For context, they told me I should stop wishing to be in UP so bad and to actually pass the entrance exam first before I’m allowed to talk about how much the university means to me. Joke’s on them – I passed the UPCAT not long after. Doesn’t mean I’d forgot the demotivating message, though.
^If so, do you know why that is? I always want to please people and thrive on compliments, so I’m bound to remember every single bad thing anyone tells me. What are you currently worried about, if anything? I’m worried about my deadlines for my Layout class. The requirements are a group effort, and so long as my classmates don’t start moving, I can’t really pass my parts anyway because I have to wait on them. UGH Did you go Black Friday shopping this past Black Friday? Pls stop asking me first-world references
^If so, what was the best deal you got? Have you ever been Black Friday shopping? What is your favorite Thanksgiving food? Do you wear a watch every day? No. Wearing them always makes me feel like there is something on my wrist, and that bugs me haha.
Pineapple or pepperoni? I don’t like either. All-cheese pizzas are my favorite. What food makes you feel nauseous? Not to say that it makes me feel like vomiting or dizzy, but I was never really a big fan of blue cheese. I can handle it on my pizza and sometimes its flavor jibes well with the other cheeses, but the taste always sticks out so I’m not particularly obsessed with it. Have you ever seen a spirit? No. When you have your own house someday, what color Christmas tree do you want and how will you decorate it? I want it traditional, so I’m going with green. It’s gonna have all sorts of decor like baubles, snowflakes, tinsel, leaves, etc. My family has always made an effort to make our trees look super nice and detailed and I wanna pass that on when I have my own place and maybe even kids down the road. Name 3 youtube channels you've been loving lately. HiHo Kids, Mankalor, and Moon Jeongwon’s vlogging channel. Do you have a youtube channel? I do but it’s only so that YouTube can tailor my homepage to what I’m into at the moment, and so that I can like/dislike videos haha. I don’t post my own content. ^If so, does your family approve? ...I don’t think they should have an opinion about me owning a YouTube account. But in any case, they don’t really mind. What do you think about the new "for kids" or "not for kids" rules? Like, parental control? I guess it’s a good thing. Kids have always had very makulit hands and end up seeing stuff they’re not supposed to.
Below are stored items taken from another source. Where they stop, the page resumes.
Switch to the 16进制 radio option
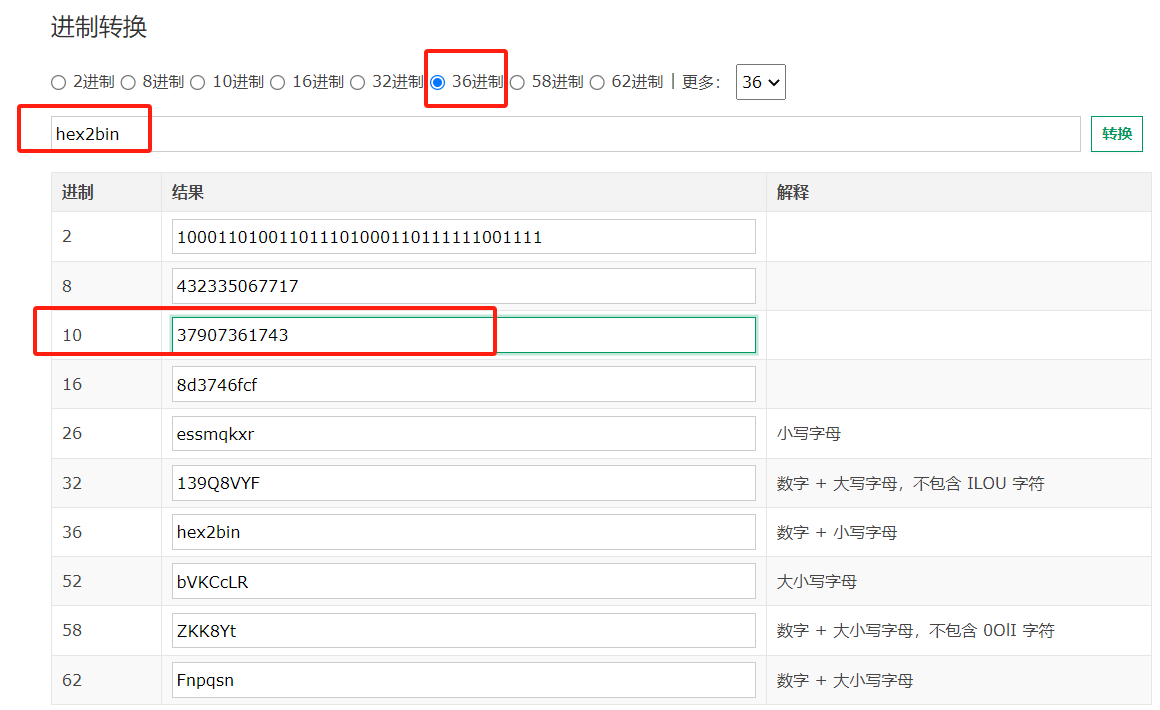Viewport: 1160px width, 710px height. tap(278, 82)
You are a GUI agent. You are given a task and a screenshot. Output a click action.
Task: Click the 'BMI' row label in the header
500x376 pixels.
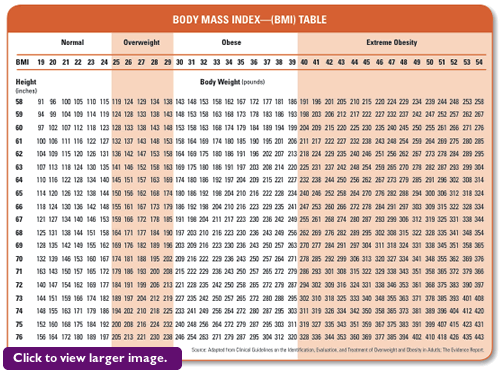click(22, 62)
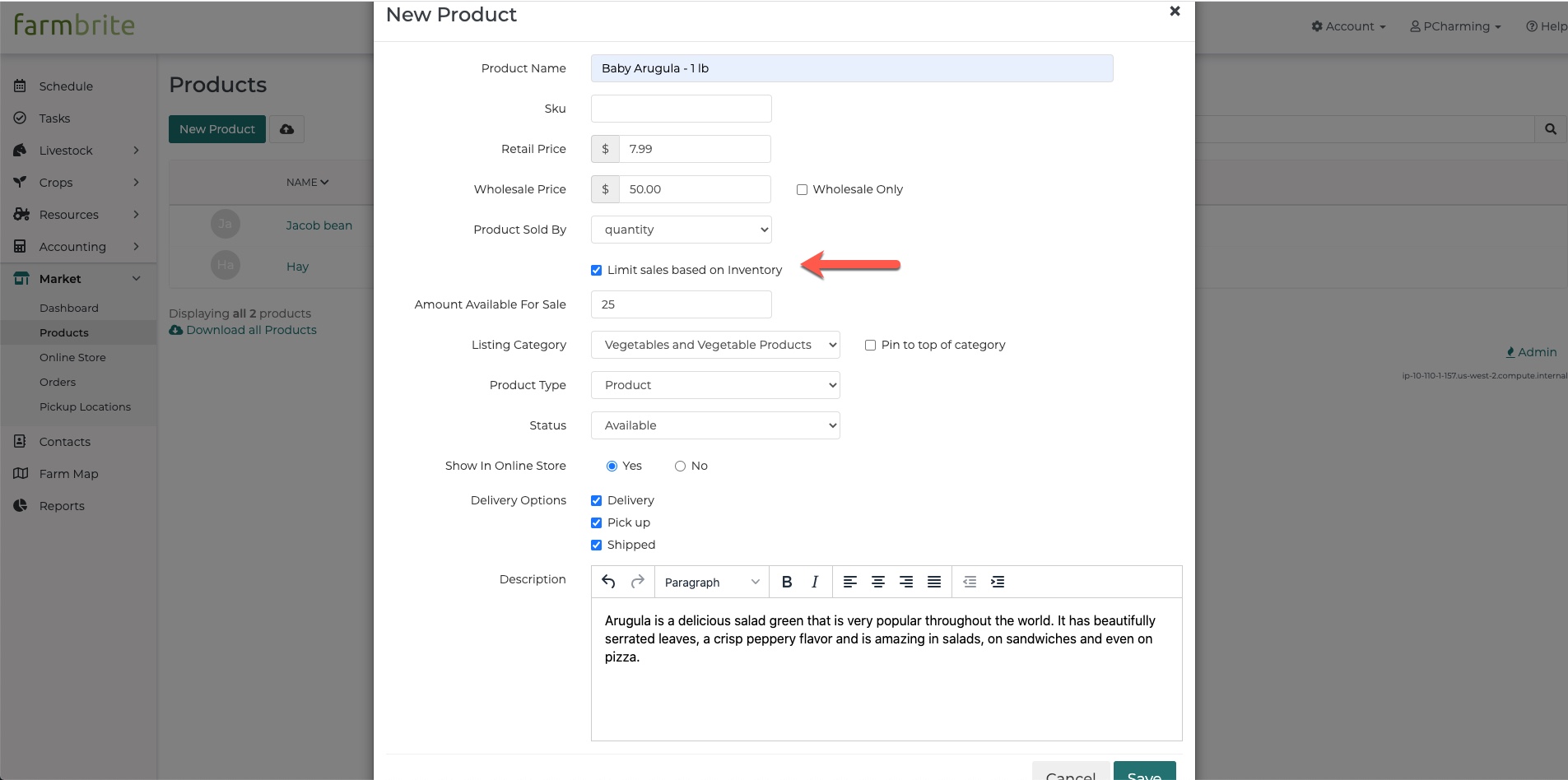This screenshot has height=780, width=1568.
Task: Click the undo icon in description editor
Action: (608, 582)
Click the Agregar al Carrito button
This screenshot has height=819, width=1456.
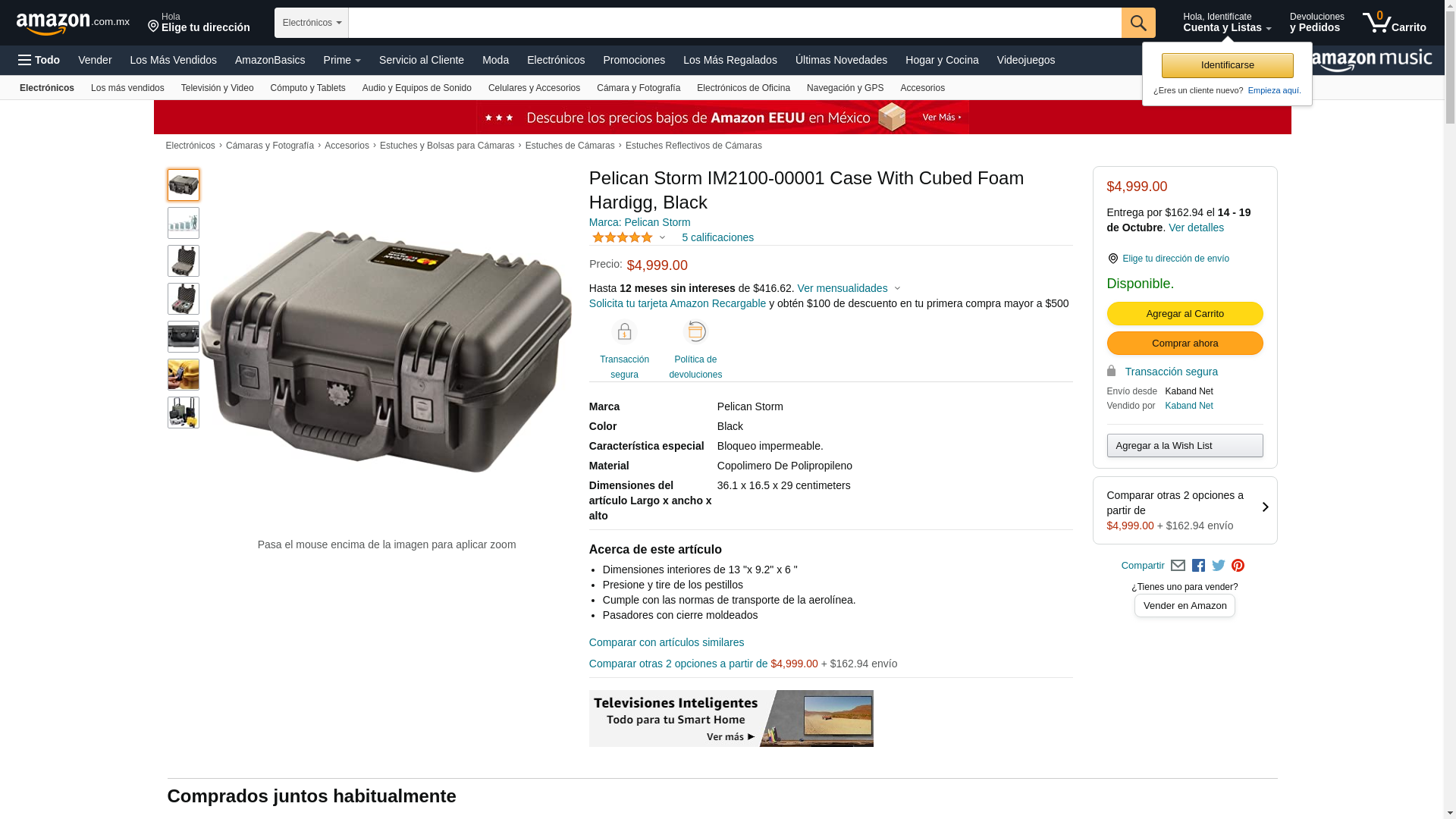1185,313
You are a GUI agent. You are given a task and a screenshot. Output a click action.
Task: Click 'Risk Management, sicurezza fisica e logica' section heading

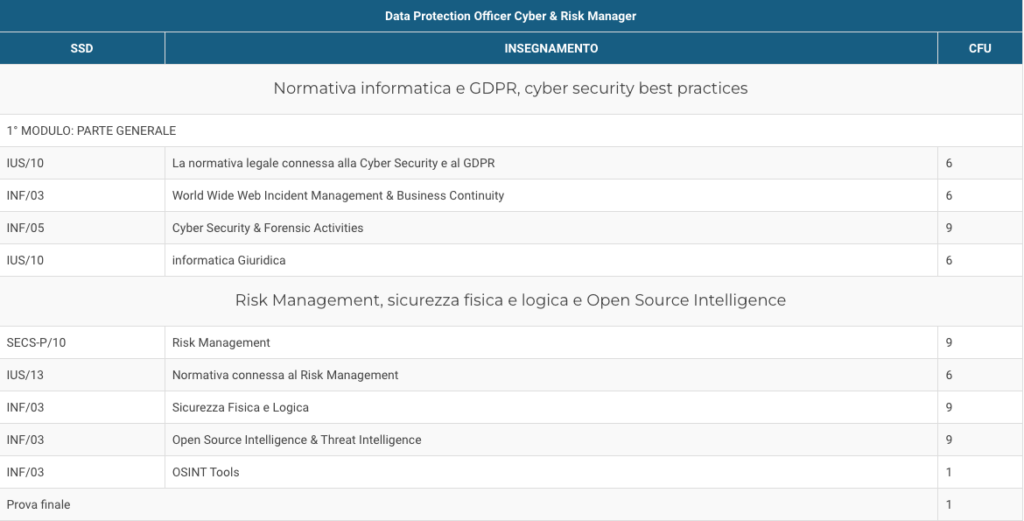tap(511, 300)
Makulit is a Filipino word that defies translation, but I guess the closest thing to it is either mischievous or restless.
Case in point: Back when I was in high school, I was working at one of the library computers when these Grade 1 kids sat at the computer beside me. They were searching images of the movie Frozen and it was all normal for a bit, but they scrolled too far down and eventually they landed at this very questionable manip of Elsa and Anna doing some stuff that kids that age definitely shouldn’t be seeing. ^ Do they affect you? No. I’m neither a kid nor a parent. What is the most disgusting thing you have ever eaten? [slight trigger warning for the vegans!!! Sorry, Filipino cuisine can sometimes be a lot to take for non-Filipinos]  I’m super adventurous when it comes to food so I haven’t found anything I’ve tried disgusting. I don’t particularly like the flavor of bopis (pork/beef lungs and heart) and pinapaitan (goat and ox innards meat flavored with bile, tamarind and chillies), but I don’t find them disgusting, and I’d still eat them if that was served at a family party.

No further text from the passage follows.